I’ve switched to a new vapor barrier sock system this winter: Reynolds Oven Bags! They work great, they’re super durable, and relatively inexpensive. They also work a lot better than the Stephenson’s Warmlite vapor barrier socks I used last winter because they don’t have any sewn seams.
Vapor Barrier Clothing
If you’re not familiar with Vapor Barrier clothing, you haven’t been reading Section Hiker long enough. I’ve been messing around with the idea for years after being introduced to it by my friend Chris, author of the blog Hiking, Climbing and Mountaineering in Japan. I read more about it in Mark Twight’s awesome book, Climbing Light and Fast and have been incorporating vapor barrier components into my winter clothing systems ever since (vapor barrier liners are actually the thing that first got me interested in ultralight backpacking.)
The basic principle is this:
Wrap yourself in an impermeable membrane like plastic and raise the relative humidity of your skin (by sweating a little bit) so your body thinks it’s on a warm tropical beach and not on top of a freezing cold mountain. Your body will stop sweating because the relative humidity next to your skin has increased, which means you’ll need to drink less water to stay hydrated. The plastic barrier also prevents the transmission of moisture into your higher layers and you’ll be able to wear less insulation because your sweat isn’t degrading its ability to trap your body heat.
Vapor barrier clothing flies in the face of everything you’ve ever been told about breathable clothing, especially the part where breathability helps preserve the insulating properties of your warmer layers. This is particularly helpful on multi-day trips where you want your insulation to remain consistently effective for the duration, so that you don’t need to bring extra dry clothing or stop to dry your gear off in the sun.
Vapor barrier clothing and liners work best in very cold temperatures, starting at about 10 degrees fahrenheit or less. Much warmer than that and you’ll sweat too much, which gets uncomfortable. They also make you much more aware of your perspiration rate and you’ll want to dial down your activity level if you find yourself overheating.

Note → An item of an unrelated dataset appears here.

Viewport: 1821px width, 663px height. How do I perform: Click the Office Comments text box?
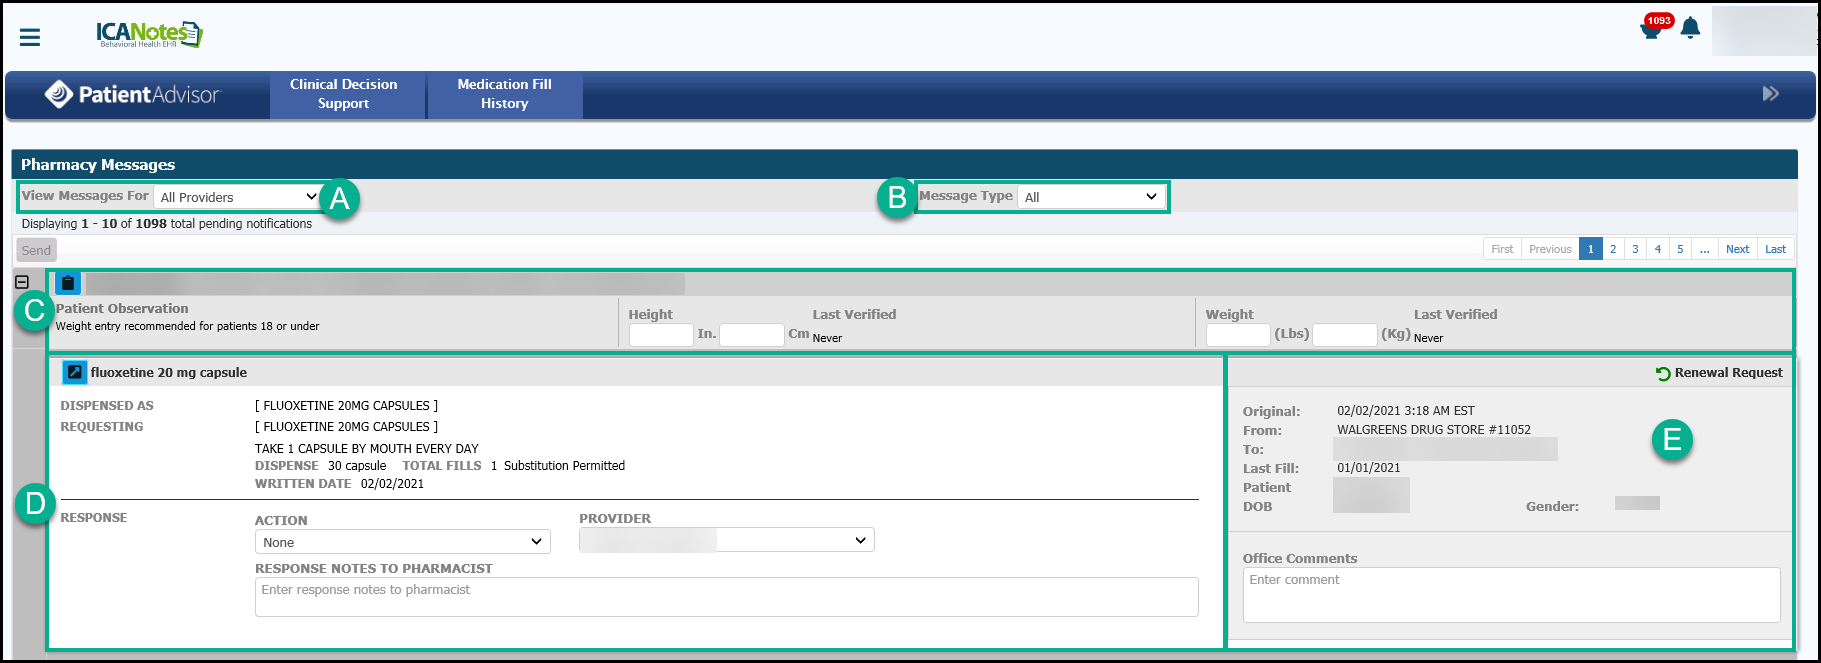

My Cold Weather Boot System
When I go on winter backpacking trips, I wear a mountaineering boot that has a removable insulating liner so that I can sleep with it in my sleeping bag to prevent it from freezing solid. However, you don’t have to do this (sleep with them or wear a removable boot liner) if you wear a vapor barrier sock because it prevents the passage of sweat from your socks to the boot. They also help keep your feet and boots much warmer in camp when you’re sitting around melting snow for drinking water because your socks and boots remain dry.
When I hike in my mountaineering boots with a vapor barrier liner, this is the layering scheme I use. I often wear boots with a removable liner in very cold weather because I find them comfortable, but I also sometimes I wear unlined mountaineering boots. It depends on the demands of the trip, trip duration and weather conditions. This system will work either way.
- I wear a very thin polyester sock as a base layer over my foot. These socks absorb very little moisture and I wear them for comfort, so I don’t have plastic touching my skin.
- The next layer out is a large-size Reynold’s Oven Bag (see above).
- I pull an REI wool expedition sock over that as an outer sock for warmth and cushioning.
- Next is my removable boot liner. Both it and the wool expedition sock stay completely dry when I wear a plastic oven bag underneath them.
- The outer waterproof mountaineering boot.
Using a vapor liner works best if it’s 10 degrees fahrenheit or colder. The colder, the better. Just make sure you get the large sized Reynolds Oven Bags and not the Turkey-Sized ones. Those are too big, even if they do have multiple uses.
Disclosure: Philip Werner (SectionHiker.com) purchased a pack of five large size Reynolds Oven Bags from Reynolds Consumer Products with his own funds.